Options

Free memory operator does not work

seshadotcomseshadotcom Member Posts: 33 Contributor II
edited November 2018 in Help
Folks,

I finally made a logging for every db read I make and the free memory operator passes through so quickly and not even two seconds is spent in the operator when I see the timing in my logfile but the memory was rising and reaching a peak. I think it does not work correctly.
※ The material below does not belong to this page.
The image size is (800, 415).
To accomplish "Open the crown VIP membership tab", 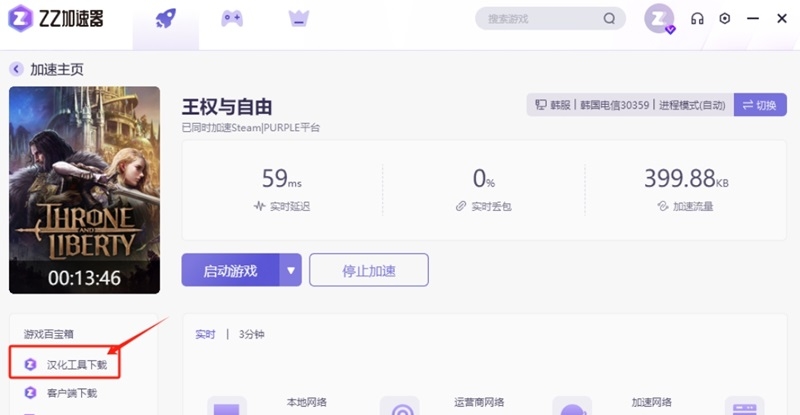I will 298,19.
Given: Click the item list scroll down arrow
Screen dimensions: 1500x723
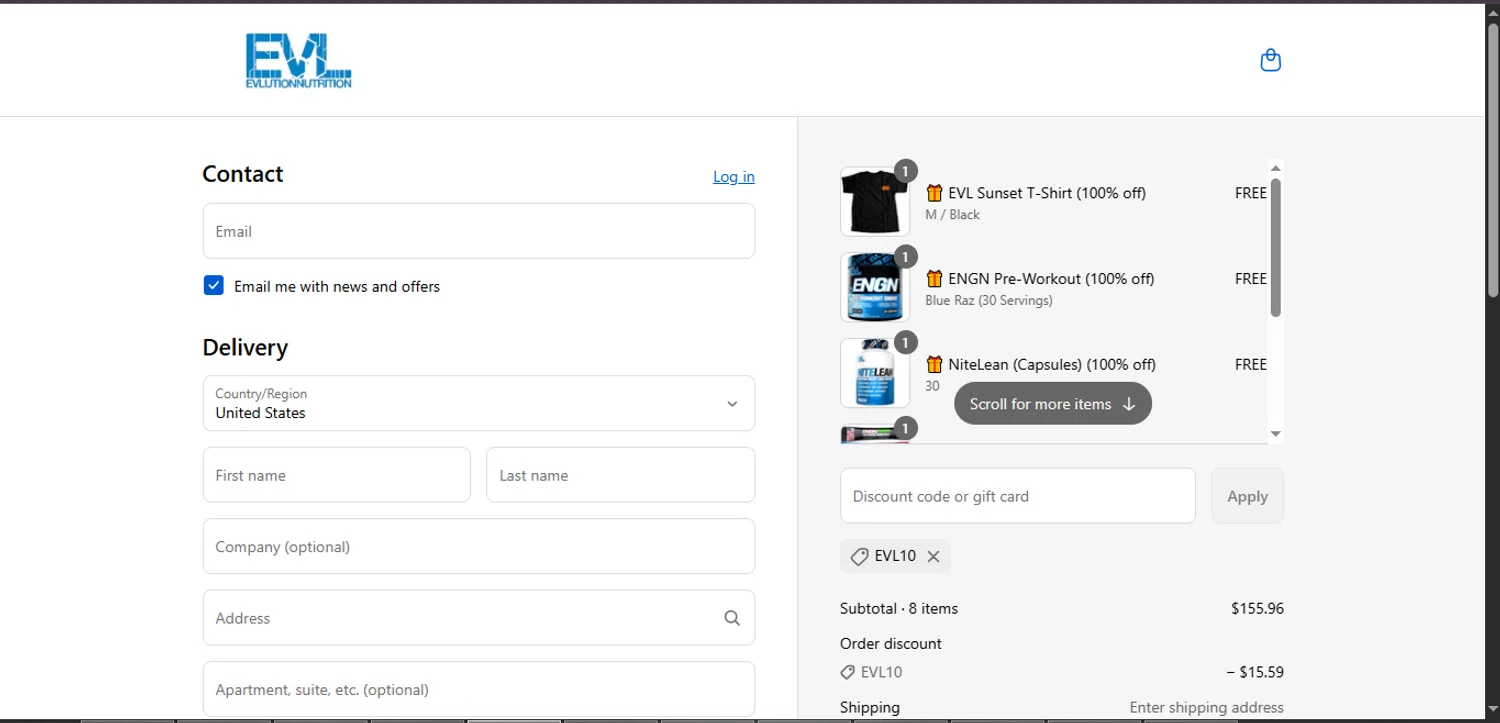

I am clogged with memory issues running my experiments, need your advice for workaround :(. I cannot do a FP Growth for one set and then other set because ultimately -I need the combined dataset for association rule generation which is again a problem for a huge data set, I have tried it logging from CSV but it does not work :(

I love rapidminer tool as an wonderful idea but the memory issues :( God

Answers

  • Options
    MariusHelfMariusHelf RapidMiner Certified Expert, Member Posts: 1,869 Unicorn
    Can you please post your process setup?

    Best regards,
    Marius
  • Options
    seshadotcomseshadotcom Member Posts: 33 Contributor II
    Hi marius,

    Here is process.. I will give you a basic structure of what my plan was in this.. I make a join of two tables at a time and then I use the result for the another join and so on.. I realized that the memory was hitting a peak when the rapidminer tries to make a read operation from one the table so I use Free Memory after every block of Join I make. But the problem I see is it is not freeing up all the used memory and instead the system is frozen and bogged down eventhough you use the Free Memory.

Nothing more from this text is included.